Тоня посторонилась: Сестрюков подметал пол. Встретилась она с Гиляровым только за ужином. Ужин прошел в молчании, барышня из Клина зубочисткой выводила на салфетке узоры.
Когда убрали со стола, Гиляров сказал, ни на кого не глядя:
— Сегодня ночью мы едем. Путь уже открыт.
Ночью застучали молотки.
Тоня глянула в окно: внизу шевелились фонари, черные спины нагибались к земле, и постукивали, постукивали молотки, пробуя крепость колес, вдоволь отдохнувших на стоянке.
VНакинув жакет, торопясь, Тоня покинула купе, по коридору поспешила к выходу — скорей, окончательно убедиться, что не обманывают молотки, что правду выстукивают они о близком конце, о том, как за Ростовом разбегутся рельсы: одни на Харьков, другие на Бердичев, туда, где есть приказы, начальства, служба.
А в коридоре ее тут же окликнули изумленно:
— Вы куда?
— Не знаю, — ответила Тоня. — Не знаю, — повторила она, когда Гиляров с порога салона, где он немало минут простоял, подошел к ней. — Не знаю. — И на рукав его френча положила похолодевшие пальцы.
— Я вас жду давно.
И услышала, что добавил он тихо-тихо:
— Вас… Тоня…
— Я не Тоня, — проговорила она. — Я… я тону. — И прижалась к нему, все отдавая блаженно — и себя, и свою просветлевшую душу, и томленье свое.
Глава десятая
Снова, после недельной передышки, салон-вагон помчался по русским полям.
Снова по утрам ремингтон освобождался из жестяного плена, и комиссар Временного правительства кратко и сухо сообщал Петрограду о продвижении своем, о причинах невольной задержки, указывал свой маршрут, изредка прибавлял два-три слова о разбитых паровозах, о самоубийстве нескольких офицеров на станции Дербент, где неизвестно почему очутившиеся там матросы, дробя стекла, срывая двери, ворвались в штабной вагон, о поджогах в Баку, о бабьем бунте в Таганрогском уезде, где одна помещица оказалась ведьмой и колодцы отравляла, о погроме под Ростовом, о пастухе-пророке с Дона, антихриста воочию увидавшем, об эшелоне, разгромившем депо, о женском монастыре, где монашки продавали божью воду для изуничтожения социалистов, о деревенских ходоках, ищущих новые земли. Но Петроград упорно молчал, не отзывался.

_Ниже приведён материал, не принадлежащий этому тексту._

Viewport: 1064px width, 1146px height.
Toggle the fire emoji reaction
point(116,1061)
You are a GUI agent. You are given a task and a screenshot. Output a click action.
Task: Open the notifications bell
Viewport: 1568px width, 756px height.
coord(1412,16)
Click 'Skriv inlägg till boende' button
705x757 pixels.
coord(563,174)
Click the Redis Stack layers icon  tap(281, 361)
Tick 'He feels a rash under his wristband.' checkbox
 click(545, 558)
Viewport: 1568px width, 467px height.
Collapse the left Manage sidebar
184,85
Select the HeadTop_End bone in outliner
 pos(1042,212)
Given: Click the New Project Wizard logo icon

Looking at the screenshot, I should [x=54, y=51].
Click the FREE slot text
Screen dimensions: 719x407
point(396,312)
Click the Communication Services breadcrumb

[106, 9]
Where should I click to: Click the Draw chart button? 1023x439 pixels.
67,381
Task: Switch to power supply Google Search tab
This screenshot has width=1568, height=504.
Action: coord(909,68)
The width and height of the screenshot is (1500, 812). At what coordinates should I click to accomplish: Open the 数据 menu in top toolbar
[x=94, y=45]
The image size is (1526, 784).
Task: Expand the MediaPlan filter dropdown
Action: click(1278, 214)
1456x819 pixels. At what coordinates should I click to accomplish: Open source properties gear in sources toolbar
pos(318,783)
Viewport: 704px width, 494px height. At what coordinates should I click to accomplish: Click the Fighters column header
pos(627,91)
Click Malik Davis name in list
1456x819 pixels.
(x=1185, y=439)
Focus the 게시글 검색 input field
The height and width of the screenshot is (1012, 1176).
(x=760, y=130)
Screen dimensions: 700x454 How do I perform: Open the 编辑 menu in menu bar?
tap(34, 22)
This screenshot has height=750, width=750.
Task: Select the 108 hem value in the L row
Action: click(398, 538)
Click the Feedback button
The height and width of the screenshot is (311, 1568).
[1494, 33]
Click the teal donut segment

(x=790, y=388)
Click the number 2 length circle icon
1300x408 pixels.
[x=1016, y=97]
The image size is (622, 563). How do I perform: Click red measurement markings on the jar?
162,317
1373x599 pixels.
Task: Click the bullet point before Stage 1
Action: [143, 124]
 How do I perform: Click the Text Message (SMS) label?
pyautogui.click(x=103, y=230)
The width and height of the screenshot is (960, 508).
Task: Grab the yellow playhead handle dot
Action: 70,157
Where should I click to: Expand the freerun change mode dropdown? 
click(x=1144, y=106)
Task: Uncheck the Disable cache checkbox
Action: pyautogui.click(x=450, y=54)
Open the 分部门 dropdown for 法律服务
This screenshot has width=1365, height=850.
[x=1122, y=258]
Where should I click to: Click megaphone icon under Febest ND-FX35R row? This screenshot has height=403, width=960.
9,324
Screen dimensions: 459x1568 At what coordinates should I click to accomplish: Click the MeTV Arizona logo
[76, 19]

А по ночам Петр Федорович Гиляров, человек во френче цвета хаки с сизым, голову свою прятал в колени певички, танцовщицы и декламаторши из батумского «Ренессанса» и умолял уехать, не считаться с ним, забыть о нем:
— Я тяжкий груз. Не по твоим плечам. Да, ты мне нужна, и смешно теперь скрывать это. Да, я один, и тяжко мне. В Белоострове я плакал от счастья, а сейчас я на четвереньках — придавило меня. Но ведь земля-то та же. Стоял ли я на ней обеими ногами или лежу теперь пластом, но она-то осталась. Почему же теперь не поит она меня верой, надеждой? Высохла она? Потрескалась? Нет, это я высох, это на мне трещины. И не возись со мной. Верю, верю, что корабли говорят друг с другом огнями, знаю, как глубока темень, но ведь я давно потушил их. Испугался ветра, не смог сквозь бурю пронесть. Я давно несусь, не зная ни путей, ни гавани. Ради бога, не говори мне, что ты никчемная, что ты лишняя. Ты живая, у тебя душа жива, а моя давно выдохлась. Ведь это я только по виду прежний. Я не люблю лишних телодвижений, потому кажется, будто все благополучно. Неправда, — как есть губернии, неблагополучные по холере, так я давно неблагополучен по силе и выдержке. И сколько нас таких — дутых, безруких, безногих. А мы машем руками, топчемся на одном месте и кричим: идем, идем. Русская интеллигентско-революционная вампука. Не хочу ее, довольно. А ты — беги скорее. Ты не знаешь, что такое социализм, нужен ли он России, кому нужны мы, кто нужен нам, — и ты уцелеешь, милая русская женщина. Уцелеешь даже в кабаке, даже под пьяными поцелуями. Когда нужно будет — сотрешь их, и уста станут чисты. Когда нужно будет — кабак отодвинешь и в храм войдешь. А мне… Мне не по дороге ни кабак, ни храм. Уезжай, уезжай, родная!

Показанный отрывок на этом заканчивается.